The Duke

Cine Files with Emlyn Roberts-Harry

If you love sci-fi, action packed films full of CGI and animation, then Emlyn’s choice for this month probably isn’t for you. The Duke stars two of Britain’s best loved actors Jim Broadbent and Helen Mirren and is based on a true story.

It’s on general release and on in Taliesin on 22 and 28 March.

Yet another film to finally arrive in cinemas after a series of Covid-related delays, The Duke finds itself in the unenviable and bittersweet position of being its director Roger Michell’s last film, after his untimely death last year just after this was supposed to be released. But in the circumstances, at least we can say that The Duke was a high note on which to go out, a thoroughly endearing, and surprisingly timely, gentle comedy with a superb central performance from Jim Broadbent.

Based on the true story of the 1961 theft of Francisco Goya’s portrait of the Duke of Wellington, it follows the unlikely adventures of Kempton Bunton, an older working man from Newcastle on a crusade for free TV licences for OAPs, among a number of other social causes.

After the National Gallery acquires the painting for £140,000 (more than £3 million today), Kempton takes possession of it himself and holds it to ransom, hoping to be able to spend the money on TV licences for others. Needless to say, things don’t go as planned.

It’s the kind of story where you wonder why it hasn’t been made into a film already, but fortunately the final result is worth the wait – pandemic-induced and otherwise. The absurdity of the premise is put to fine use, with the police convinced that the painting was stolen by an international criminal gang instead of a man who decided on a whim to go to the gallery and grab it. It’s Broadbent’s show and his great gifts at playing a harried, put-upon everyman are in full effect; when his wife Dorothy inevitably discovers he has the painting, his deadpan but quietly panicked reaction is almost guaranteed to bring the house down.
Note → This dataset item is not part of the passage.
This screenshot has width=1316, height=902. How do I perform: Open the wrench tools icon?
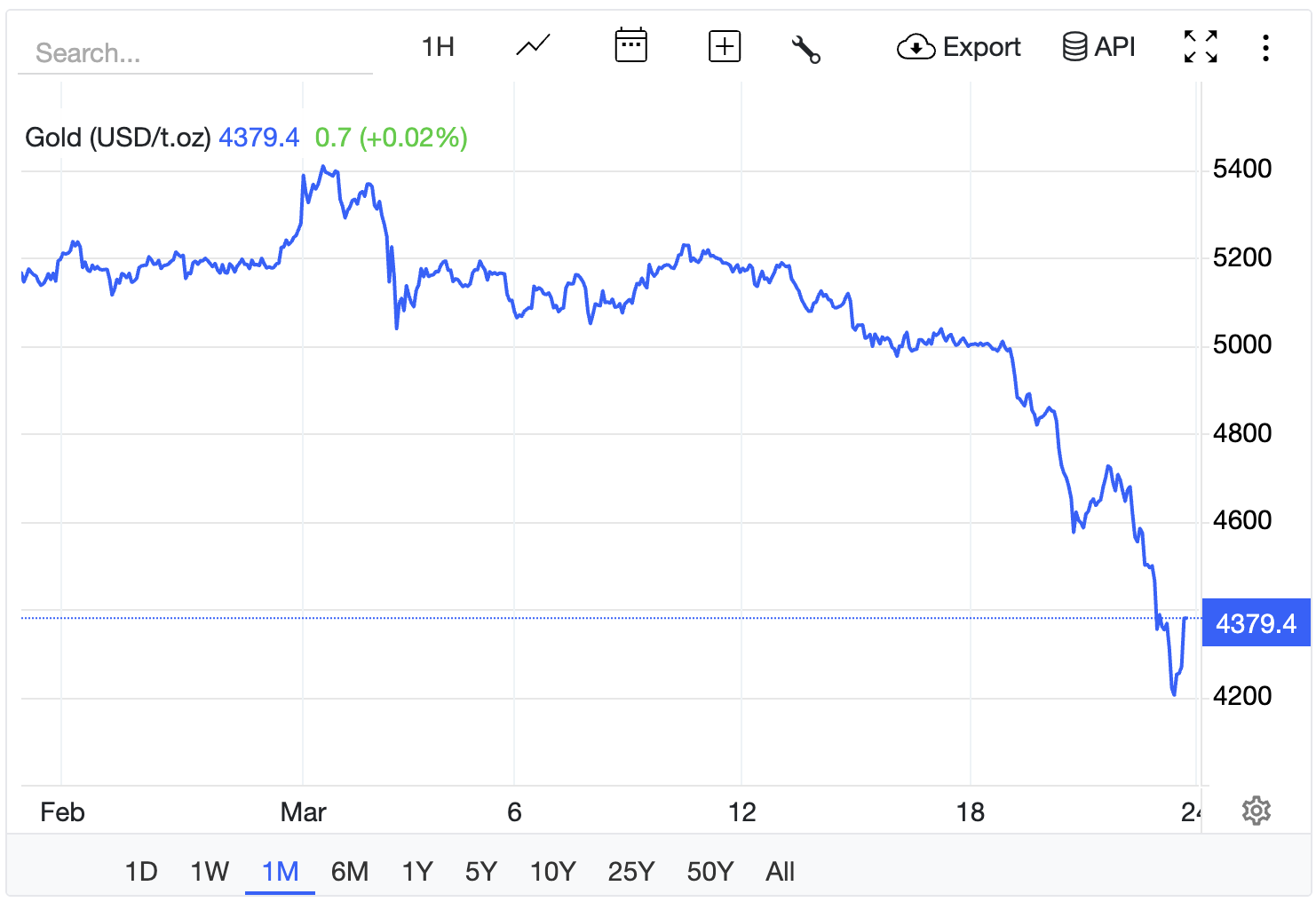pyautogui.click(x=805, y=48)
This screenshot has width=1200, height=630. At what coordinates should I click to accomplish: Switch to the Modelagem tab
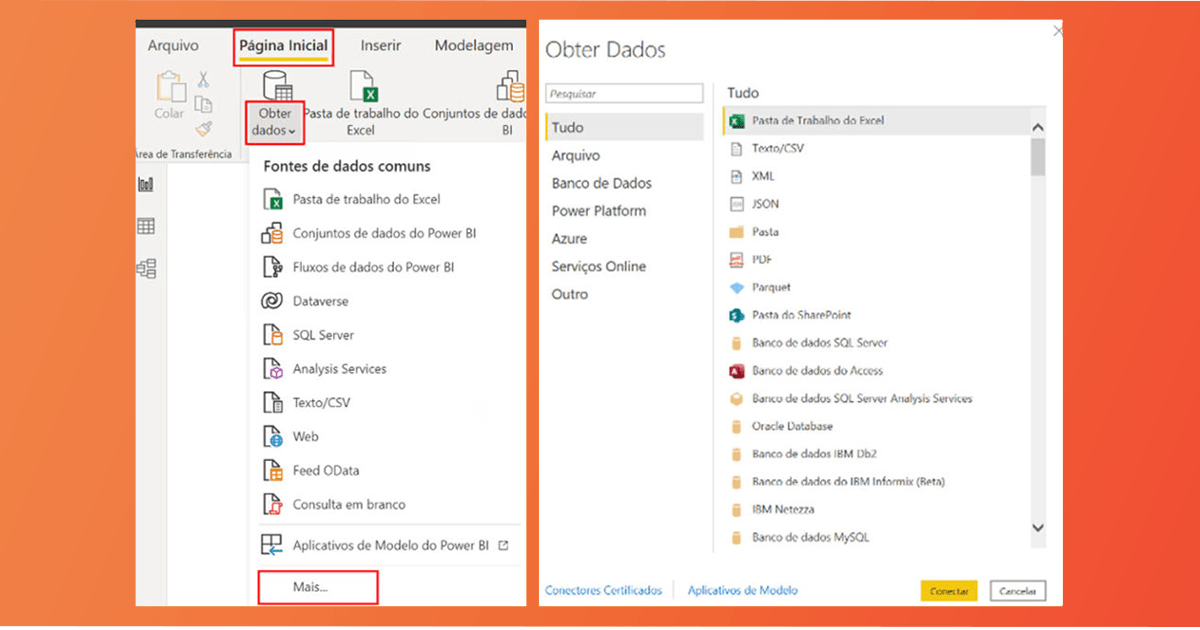coord(474,46)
The Duke may not be Broadbent’s funniest performance, an honour which probably goes to “The Ghastly Ordeal of Timothy Cavendish” from Cloud Atlas, but then it’s less of an out-and-out comedy than you might expect, with a warm and surprisingly sad undercurrent.
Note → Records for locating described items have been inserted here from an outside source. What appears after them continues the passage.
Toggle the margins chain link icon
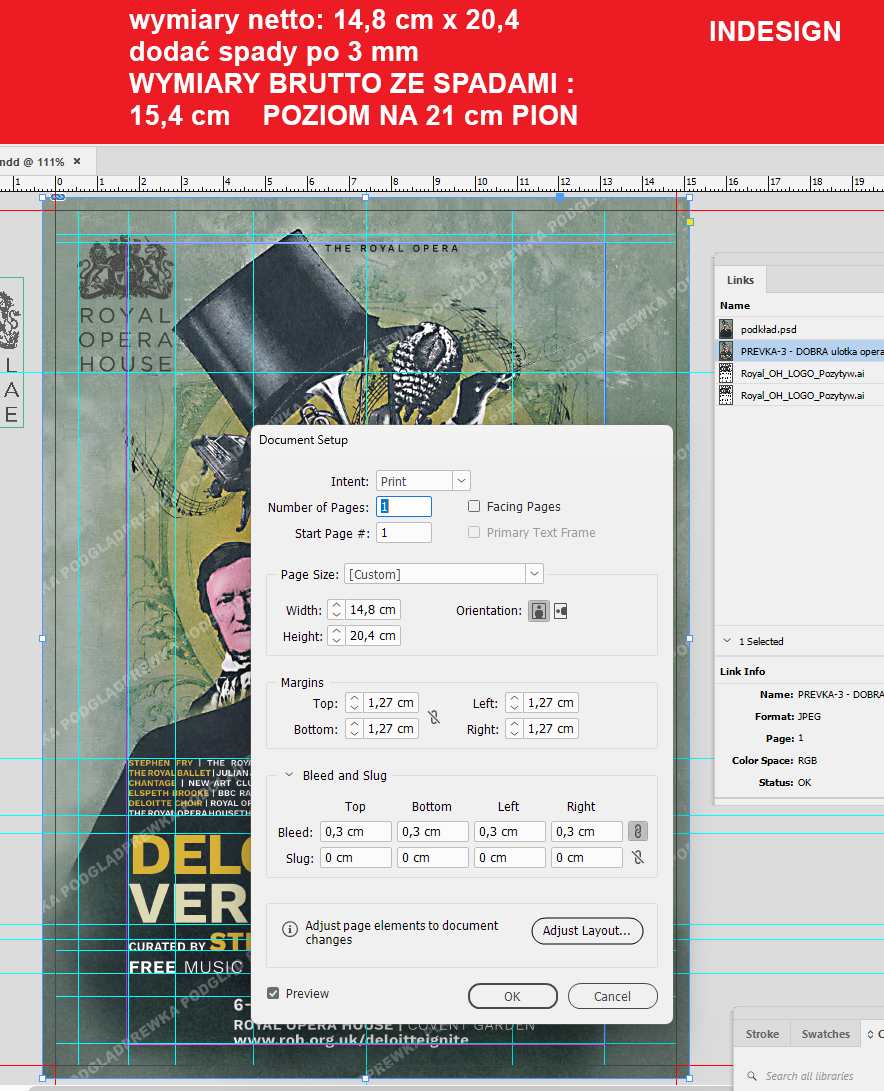 [434, 716]
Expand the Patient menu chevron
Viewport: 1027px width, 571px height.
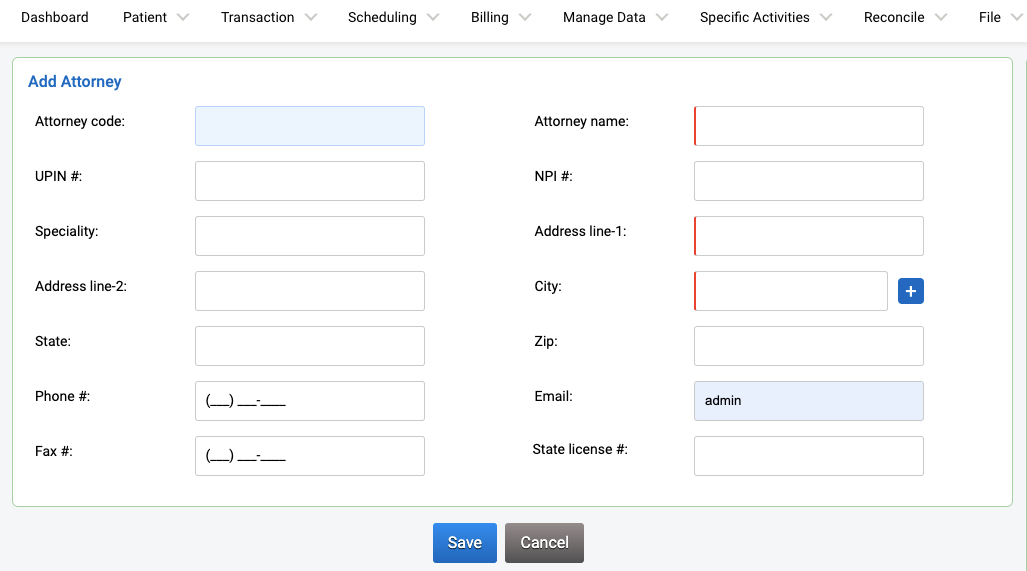(x=183, y=17)
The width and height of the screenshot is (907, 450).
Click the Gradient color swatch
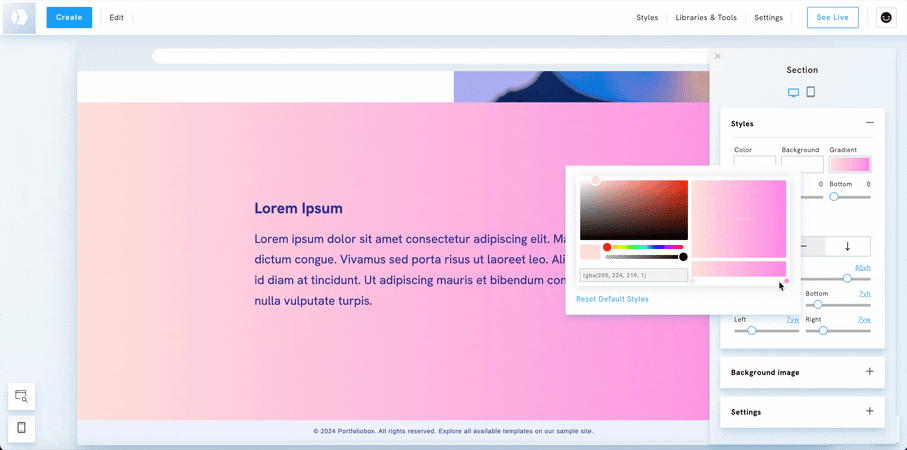coord(849,164)
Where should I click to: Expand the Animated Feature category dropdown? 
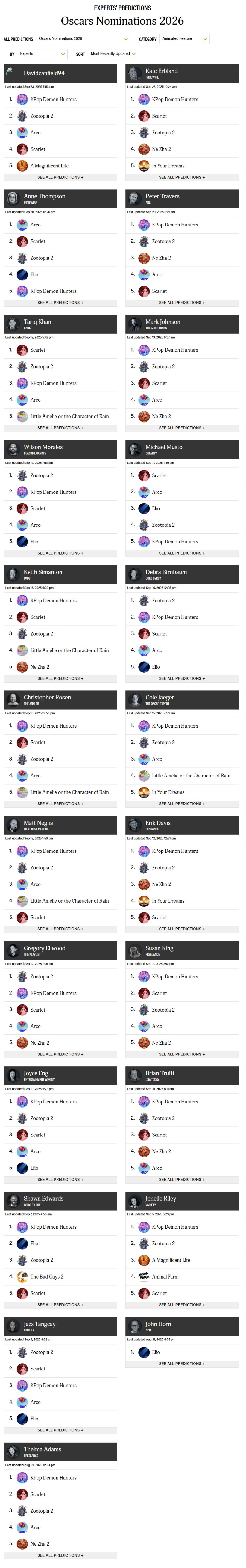pos(184,38)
Kempton strongly believes in the interdependence of people, that we are all defined by those around us and that no-one should exist in isolation. His drive for free TV licences comes from his belief in TV as a way of connecting people and helping them feel less alone, hence the focus on the elderly and on war veterans, people more likely than most to suffer from lone-liness. And we see in his home life a contributor to this: Dorothy, whom he clearly loves dearly but who has shut herself down and cut herself off from every-one after a tragedy which she hasn’t allowed herself to grieve properly. Helen Mirren is close to unrecog-nisable in the part, a scar that hasn’t healed right, all depression and buttoned-up bitterness – the married couple don’t even share a bed – and you can see how much Kempton values their rare moments of intimacy.
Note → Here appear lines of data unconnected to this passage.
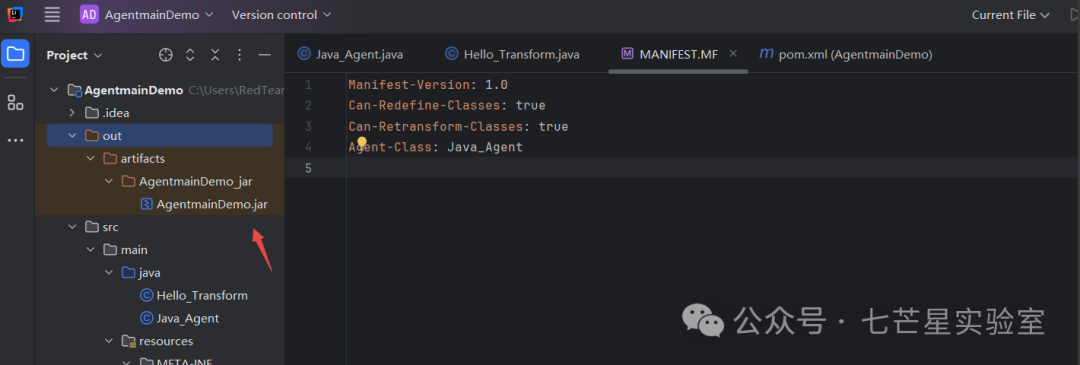The height and width of the screenshot is (365, 1080).
Task: Click the Collapse All icon in Project panel
Action: pos(216,55)
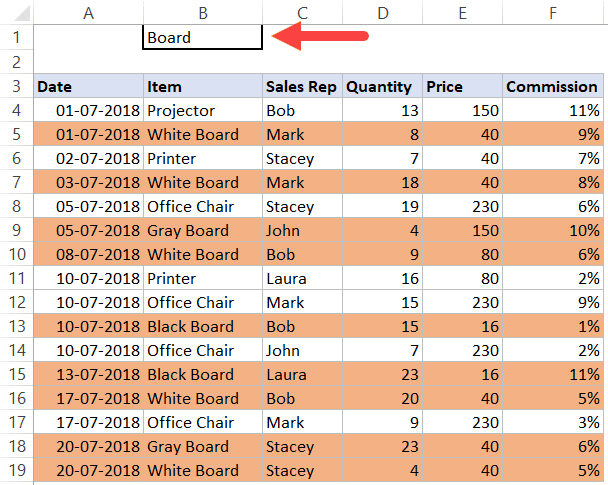Image resolution: width=608 pixels, height=485 pixels.
Task: Click the Sales Rep header cell
Action: pos(302,86)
Given Kempton’s home life, the film posits, is it any wonder that he would try and cultivate connection and community elsewhere? With the help of his son Jackie – played by Fionn Whitehead, doing a great line in exasperated/amused reaction shots as the Gromit to Kempton’s Wallace – he’s a tireless campaigner for the little guy, standing up against bigotry at work and always doing what’s right, even if he personally suffers as a result. He thinks, not inaccurately, that the £140,000 spent on the painting could be used far better elsewhere; and in an era where the govern-ment can waste or misplace tens of billions of pounds all while normal people have to choose between buying food or heating their homes, it all feels unexpectedly relevant.

And all this works so well and proves so moving because The Duke is so affable and funny. We like these people, we’ve laughed with them, and so their trials hit all the harder as a result. It doesn’t grand-stand when it comes to its social concerns, but quietly and effectively weaves them into its characterisations. When Kempton goes on trial and metaphorically gets on his soapbox, the jury and public gallery aren’t laughing because he’s consciously being a clown: he’s just a good guy who speaks common sense, he’s entertaining to be around, and they like him. You probably will too.